Access a specific field on the first record:

first(body('HTTP_Request')?['value'])?['name']

Error handling patterns

The Web API returns standard HTTP status codes. The ones you’ll encounter most:

CodeMeaningCommon cause
400Bad RequestMalformed OData, invalid property name
401UnauthorizedToken expired or missing
403ForbiddenUser lacks privilege for the operation
404Not FoundRecord doesn’t exist or wrong entity set name
429Too Many RequestsAPI limits hit — back off and retry

For 429s, respect the Retry-After header.
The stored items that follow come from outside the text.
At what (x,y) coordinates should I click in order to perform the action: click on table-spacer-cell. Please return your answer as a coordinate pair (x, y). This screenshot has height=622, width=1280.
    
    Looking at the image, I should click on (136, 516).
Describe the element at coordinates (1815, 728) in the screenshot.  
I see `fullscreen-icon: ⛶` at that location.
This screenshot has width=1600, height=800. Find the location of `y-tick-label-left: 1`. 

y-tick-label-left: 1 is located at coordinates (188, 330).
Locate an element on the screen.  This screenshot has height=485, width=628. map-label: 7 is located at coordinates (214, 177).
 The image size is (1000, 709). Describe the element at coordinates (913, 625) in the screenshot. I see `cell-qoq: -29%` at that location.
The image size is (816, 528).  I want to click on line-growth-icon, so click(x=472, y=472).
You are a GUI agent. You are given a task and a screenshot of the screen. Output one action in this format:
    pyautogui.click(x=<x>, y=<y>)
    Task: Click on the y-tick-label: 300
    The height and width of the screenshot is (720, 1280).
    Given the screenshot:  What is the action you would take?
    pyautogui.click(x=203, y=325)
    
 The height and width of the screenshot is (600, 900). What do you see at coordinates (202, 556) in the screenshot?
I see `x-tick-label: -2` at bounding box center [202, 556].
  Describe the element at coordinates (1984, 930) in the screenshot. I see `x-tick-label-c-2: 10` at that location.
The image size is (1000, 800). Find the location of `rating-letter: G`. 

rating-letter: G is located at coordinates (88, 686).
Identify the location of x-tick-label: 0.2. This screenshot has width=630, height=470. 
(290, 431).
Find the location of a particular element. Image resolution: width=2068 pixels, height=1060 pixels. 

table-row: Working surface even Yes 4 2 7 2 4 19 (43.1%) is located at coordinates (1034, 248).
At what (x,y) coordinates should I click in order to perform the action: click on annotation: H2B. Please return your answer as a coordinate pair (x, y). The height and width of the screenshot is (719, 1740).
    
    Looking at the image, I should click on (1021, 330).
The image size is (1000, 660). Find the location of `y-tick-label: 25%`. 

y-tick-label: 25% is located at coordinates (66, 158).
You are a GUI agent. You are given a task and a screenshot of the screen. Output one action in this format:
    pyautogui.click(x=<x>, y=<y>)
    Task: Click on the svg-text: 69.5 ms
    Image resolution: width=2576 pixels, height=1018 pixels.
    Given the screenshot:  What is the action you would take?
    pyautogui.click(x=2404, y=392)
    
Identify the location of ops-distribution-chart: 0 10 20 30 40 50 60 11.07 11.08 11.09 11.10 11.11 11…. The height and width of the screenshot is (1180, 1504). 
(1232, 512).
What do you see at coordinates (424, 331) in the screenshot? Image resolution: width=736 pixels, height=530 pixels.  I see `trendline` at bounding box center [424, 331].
In Power Automate, configure the action’s retry policy to handle this automatically.

Error responses have this shape:

{
  "error": {
    "code": "0x80040217",
    "message": "account With Id = ... Does Not Exist"
  }
}

In Power Automate, check outputs('HTTP_Request')?['statusCode'] and branch on it before accessing the body.


Quick reference

NeedOData approach
Specific columns$select=col1,col2
Filter records$filter=field eq value
Lookup filter$filter=_lookupname_value eq guid
Related records$expand=navprop($select=...)
Sort$orderby=createdon desc
Limit$top=100
Count$count=true
Aggregates / complex joinsUse FetchXML
PaginationFollow @odata.nextLink

If you’re building FetchXML queries, don’t write them by hand — use FetchXML Builder from XrmToolBox. It generates the XML, lets you test it against your environment, and converts between FetchXML and OData. It’s the single most useful tool in XrmToolBox and I use it on every project.

For testing OData queries directly, Postman with the Dataverse Web API works well. Set up OAuth 2.0 auth once and you can iterate on queries without writing any code.